# Source excerpt:
Start
1. 50-100. Limp in multi-way pot on button with 64h. Flop 962, two hearts. Bingo. Loose but stubborn player bets out near pot size from big blind. Everyone else folds, and I decide to call, thinking he will not fold top pair. Turn is an offsuit ace, and he bets about the same amount. I raise, thinking he is weak, then he minimum re-raises me.

I am pissed that I have now built a large pot on the turn with a drawing hand, but I have to call now. River blank. He thinks, then checks. I don't think I can make him fold. I check, and he shows AJo. I misread the hand because I couldn't believe he would lead out with just A-high, no draw, into four opponents on the flop. Oh well.

2. 50-100. Last hand of the level, last hand for rebuys. With about 7K, I raise to 300 UTG with AKs. One caller on the button. Flop A82, rainbow. I bet 500, she calls. Turn 8. I check-call 600. River 3 (no flush possible). I check-call 800. She has A8. Christ. Lost the minimum, though.

3. 100-200. Folded to me, raise in middle position to 500 with KTh. Player from hand 1 makes it 1000. He doesn't raise a lot preflop, so I am looking to flop a monster on him. Heads-up to flop. It comes T-high, and I choose to forgo my clear read preflop and check-call two moderate bets from him on the flop and turn, and probably would have again on the river, except he checked his AA.

Blah. Just convinced myself he could have 99 or AK. Stupid.

4. 100-200. Two limpers to me, I jam 2050 on button with A8h. Blinds fold, first limper folds, second limper with decent amount of chips says, "I'll double you up," and calls with 76o. 7 on turn ends my day, 37th of 44.

So, things definitely did not go well. But I calm myself down and start the 2-5 pot-limit game with a good field I can expect to do well against.

I proceed to have one of the coldest runs to start a session I have had in a while. We are playing 6-handed, and I have barely seen a playable hand. The ones I do open with or call with miss the flop. Sometimes I take it with a bet, sometimes not. I dwindle to about 225 from my 300 starting stack, then open AK UTG. Two callers. Flop AQT, two spades. I bet 75, one caller, who could easily have Ax or a draw. Turn offsuit 7. I go all-in. He has the complete joint, KJs. No chop for me on river.

Rebuy for 300. Same as first buy-in, finally making a stand, squeezing a raiser and two callers with 77. I haven't played a hand in a while, so I'm shocked when both call. I ship my last 50 in on a 9-high flop, both call. Turn A. One of callers has AK.

Little mad now. Stacks are deep, so I rebuy for 1000. I did not plan to be 1600 deep in this game. Play and play and play and play, finally getting up to more than 1300, leaving me about 300 short from even.

Open AK UTG. Three callers. Flop AK4, two diamonds. I bet 80, call, call, fold. Turn offsuit 2. I bet 350. Fold, call from the tightest player in the game.

I am shocked by this. This guy is squeaky tight. On the flop, I assumed he had AQ or AJ, thinking I was making a continuation bet and the player in between was on a flush draw. Now, that is out the window. He would not make this call without two pair or better, and he wouldn't have K4. All he can have is AK, 44 or A4 suited. One crushes me, one ties me, one I crush him.
End
# Problems and tasks:
1) Return everything from "Little mad now." down to "I crush him." in the poker hand recap, copied word for word.
2) Resume the poker hand recap after its last sentence and carry the account forward from there.

# Supplied material:
Start
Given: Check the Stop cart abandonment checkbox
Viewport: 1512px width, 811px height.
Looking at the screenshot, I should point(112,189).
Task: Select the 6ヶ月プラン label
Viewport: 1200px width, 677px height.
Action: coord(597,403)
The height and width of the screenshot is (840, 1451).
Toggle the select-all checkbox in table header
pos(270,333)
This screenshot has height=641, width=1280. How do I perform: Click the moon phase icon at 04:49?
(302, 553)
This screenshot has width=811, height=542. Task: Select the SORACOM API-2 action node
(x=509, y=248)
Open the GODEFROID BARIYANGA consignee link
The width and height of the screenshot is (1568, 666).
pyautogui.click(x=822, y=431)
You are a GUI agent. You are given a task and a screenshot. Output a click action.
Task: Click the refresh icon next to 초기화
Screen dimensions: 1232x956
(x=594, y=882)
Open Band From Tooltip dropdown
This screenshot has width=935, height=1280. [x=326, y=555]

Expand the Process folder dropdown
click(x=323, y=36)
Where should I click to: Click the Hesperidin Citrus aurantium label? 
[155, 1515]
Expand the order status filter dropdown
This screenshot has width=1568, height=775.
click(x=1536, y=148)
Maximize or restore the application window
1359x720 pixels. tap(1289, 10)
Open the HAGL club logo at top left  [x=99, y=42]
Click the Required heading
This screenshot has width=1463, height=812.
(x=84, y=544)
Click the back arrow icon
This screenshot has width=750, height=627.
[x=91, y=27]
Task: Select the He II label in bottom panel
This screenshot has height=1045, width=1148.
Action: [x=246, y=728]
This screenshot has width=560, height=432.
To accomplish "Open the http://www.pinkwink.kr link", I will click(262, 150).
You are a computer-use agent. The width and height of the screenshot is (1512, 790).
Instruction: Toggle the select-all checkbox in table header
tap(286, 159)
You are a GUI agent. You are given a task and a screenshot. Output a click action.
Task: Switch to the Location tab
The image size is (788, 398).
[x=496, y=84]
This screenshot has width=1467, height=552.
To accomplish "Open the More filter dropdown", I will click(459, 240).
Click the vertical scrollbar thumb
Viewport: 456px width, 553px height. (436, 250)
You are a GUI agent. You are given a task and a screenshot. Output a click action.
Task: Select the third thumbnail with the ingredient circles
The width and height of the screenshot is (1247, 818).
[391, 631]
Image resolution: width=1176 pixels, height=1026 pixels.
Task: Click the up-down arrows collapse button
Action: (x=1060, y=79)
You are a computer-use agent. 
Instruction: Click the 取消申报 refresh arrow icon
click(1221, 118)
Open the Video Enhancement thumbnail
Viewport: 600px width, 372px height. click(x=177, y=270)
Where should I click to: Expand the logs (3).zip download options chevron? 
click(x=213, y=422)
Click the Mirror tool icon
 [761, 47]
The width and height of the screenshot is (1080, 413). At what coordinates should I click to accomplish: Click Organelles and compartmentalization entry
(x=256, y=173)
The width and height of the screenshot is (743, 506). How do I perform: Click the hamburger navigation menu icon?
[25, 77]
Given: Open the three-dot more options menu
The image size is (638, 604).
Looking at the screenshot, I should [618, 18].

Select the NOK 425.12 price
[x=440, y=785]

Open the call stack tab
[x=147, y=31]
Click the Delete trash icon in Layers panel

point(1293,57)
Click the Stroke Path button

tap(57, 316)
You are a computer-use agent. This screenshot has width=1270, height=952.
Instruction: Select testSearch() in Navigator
End
# Answers for the tasks:
1)
Little mad now. Stacks are deep, so I rebuy for 1000. I did not plan to be 1600 deep in this game. Play and play and play and play, finally getting up to more than 1300, leaving me about 300 short from even.

Open AK UTG. Three callers. Flop AK4, two diamonds. I bet 80, call, call, fold. Turn offsuit 2. I bet 350. Fold, call from the tightest player in the game.

I am shocked by this. This guy is squeaky tight. On the flop, I assumed he had AQ or AJ, thinking I was making a continuation bet and the player in between was on a flush draw. Now, that is out the window. He would not make this call without two pair or better, and he wouldn't have K4. All he can have is AK, 44 or A4 suited. One crushes me, one ties me, one I crush him.

2)
Just because he doesn't move in doesn't mean he couldn't have 44, either. He would give me lots of credit for this big turn bet, and would be afraid of AA or KK.

River 6. I check, he jams for 506. I yell, "FUCK!" shocking the rest of the table. I give it a good two-minute think. Thinking clearly, I don't think he would bet A4 here, maybe not AK.

I say out loud a couple times, "It must be a set of fours." I call anyway, and he shows me a set of fours.

I haven't been that devastated in a long time. I played all day to take a cooler, but the worst part was, I read the situation right and didn't have the psychological strength to save that 500. That 500 meant something to me, and I threw it away, trying to convince myself that he could have AK or maybe, in my wildest, hopeful dream, A4.

My emotions have been going up and down a lot lately, and right now it's hard to go too much lower.

I'm playing tonight. I'm either going to book a win or go broke in my seat.

I have to make something happen.

Saturday, June 23, 2007

Satellite MANIA!!

Just kidding. Going for a dramatic effect there.

But I did take down a satellite for tomorrow's $400 tournament on my second try today. The single-table satellites are $90 with two winners receiving $400 each or a seat in tomorrow's event.

I went out 7th in the first one, running AJc into A9o for nearly a quarter of the chips in play, all-in preflop. Turn 9.

Built up beautifully in the second one. Blinds 25/50, an aggressive player overbets under the gun to 300. Three people call ahead of me, and I am thinking, "What the fuck are all these people calling nearly a quarter of their stacks with in the first round?"

Then I look down at 88 and join the party. With everyone in, I am playing, "no set, no bet," but looking to bust the UTG player. Flop comes a glorious Q84 with two hearts. The UTG player bets out 600 into the 1575 pot. Everyone folds to me.

The UTG player and I have some history of playing each other hard, and he knows I am willing to bluff-raise, and especially semi-bluff-raise with my draws. He will do the same to me.

So I have an easy all-in for 1100 more. When he hesitates, I am a little pissed because I think now he might save the last half of his stack, fold AK and play on.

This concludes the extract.